Type out the stretch of the horsepower and torque discussion from "I'm still a" through "quite a while.", character for character.

Passage:
>> START

Ive enjoyed the talk as well . Trust me, very few, but the motorsport top engineers get this stuff, even at this basic level. Its nice to get grounded here with the right thinking and terminology. I worked in the industrial controls arena for 12 years as well, so I have a great handle on the basic stuff. (torque, gear ratios and efficiency, basic motion control profiles,etc). Delt with all sorts of flavors of small electric motors and their associated electronics, including servos and stepmotors. So, I have the high level understanding, but the devil is in the details. :) . Obviously for racing, its an avantage to know how to optimize your equipment performance on a given race day!

Thanks,

mk



Quote Quote by xxChrisxx View Post
That sounds exactly on the button for the physics terminoligy for what is going on. .

As a performance indicator are you thinking of inegrating for an acceptable power band. So say find the area between 80% max power?

I'm still a little confused as why what you mean when you say the horse power curves are the same. As that to me means the torque must be the same as the graphs overlay perfectly. Do you mean that when the x axis is scaled, the curves have the same trend?


Also you mention getting a broader HP curve, so you sacrifice peak HP for gains along more of the rev range. (in effect maximising the area under the power curve). This is essentially the same as altering the torque curve to sustain at higher rpm (I think). My friends is acutally better than me at this, i'll ask him about it tonight.

I'm really enjoying this discussion, its making me think quite hard and polish up on stuff i've not read in quite a while.
Gnosis
#62
Mar27-09, 08:16 PM
P: 143
Quote Quote by zanick View Post
I get it, its getting to be less and less of a chicken and egg thing. force is what causes the acceleration. got it. Hp is a measure of of the rate the force does the work. HP is a vision into what the pontential force is though right?

Mk
Just when I think you're maybe finally getting it, you go right back to that association you have with horsepower and force as per your last sentence above.

Horsepower isn't a "vision" or "insight" into the potential force. All force in the combustion engine is strictly produced by torque and torque alone. Torque IS measureable on a dyno. Horsepower is merely a rating of how much "WORK" (not force) can potentially be accomplished per a given RPM via the available torque of the engine. "Work" and "force" are two entirely different quantities just as horsepower and torque are entirely different.

Horsepower should only be thought of as a rating, as in a "horsepower rating", a work rating.

Try to grasp the concept of “horsepower rating” from this next example:

YOU could potentially twist a ratchet (thereby apply some measure of torque) all day long. This also means we could actually give you a horsepower rating of some kind rated per an entire day’s work. Let’s assume that the absolute torque limit that you can apply per your ratchet is 200 ft pounds and the conveyor belt you’ve been manually cranking with your ratchet has only required 20 ft lbs (piece of cake). This conveyor belt is carrying buckets of material to the top of a silo, then dumping the contents. Suddenly, someone accidentally overloads one of the buckets on the conveyor belt with 400 pounds of material. Doh!

>> END

Raw data:
>> START

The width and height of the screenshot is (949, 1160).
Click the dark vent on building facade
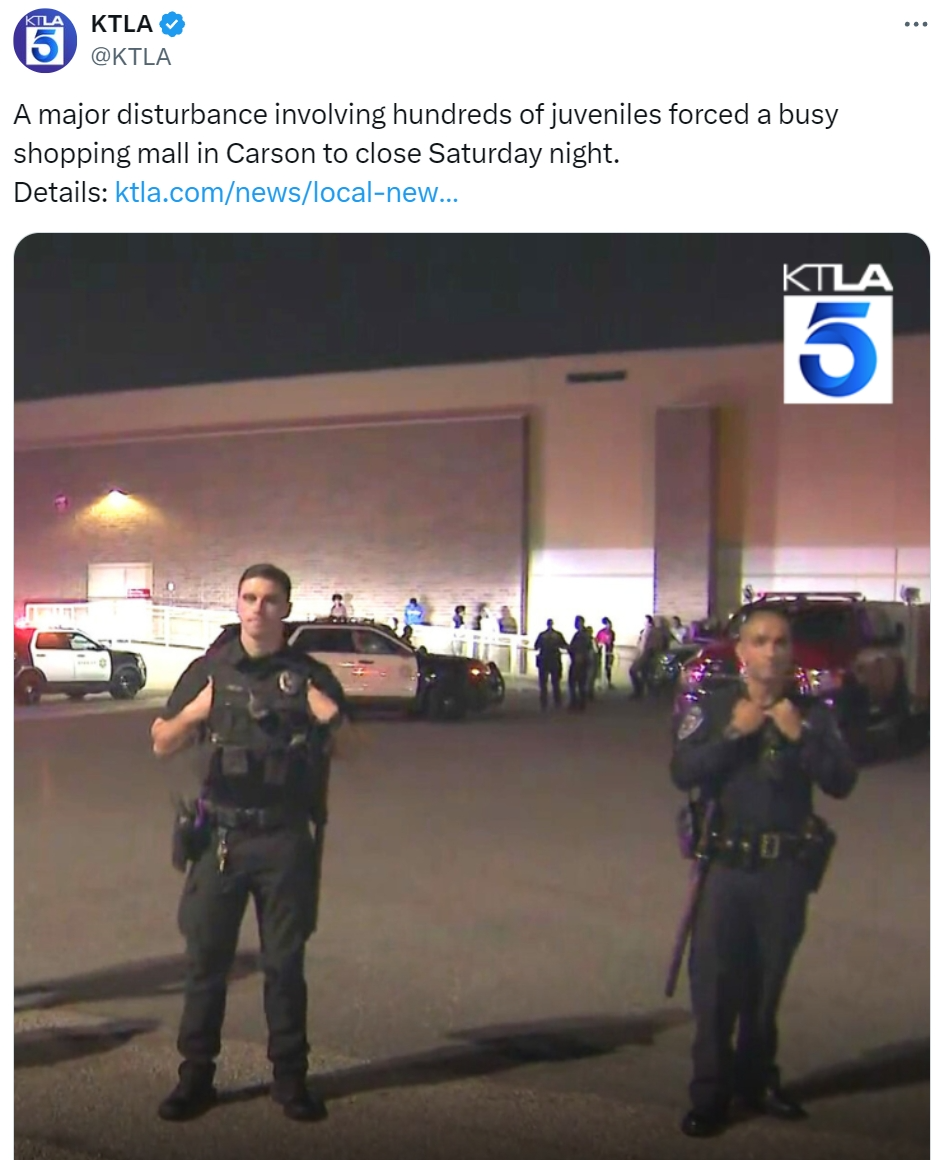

>> END

Exercise output:
I'm still a little confused as why what you mean when you say the horse power curves are the same. As that to me means the torque must be the same as the graphs overlay perfectly. Do you mean that when the x axis is scaled, the curves have the same trend?


Also you mention getting a broader HP curve, so you sacrifice peak HP for gains along more of the rev range. (in effect maximising the area under the power curve). This is essentially the same as altering the torque curve to sustain at higher rpm (I think). My friends is acutally better than me at this, i'll ask him about it tonight.

I'm really enjoying this discussion, its making me think quite hard and polish up on stuff i've not read in quite a while.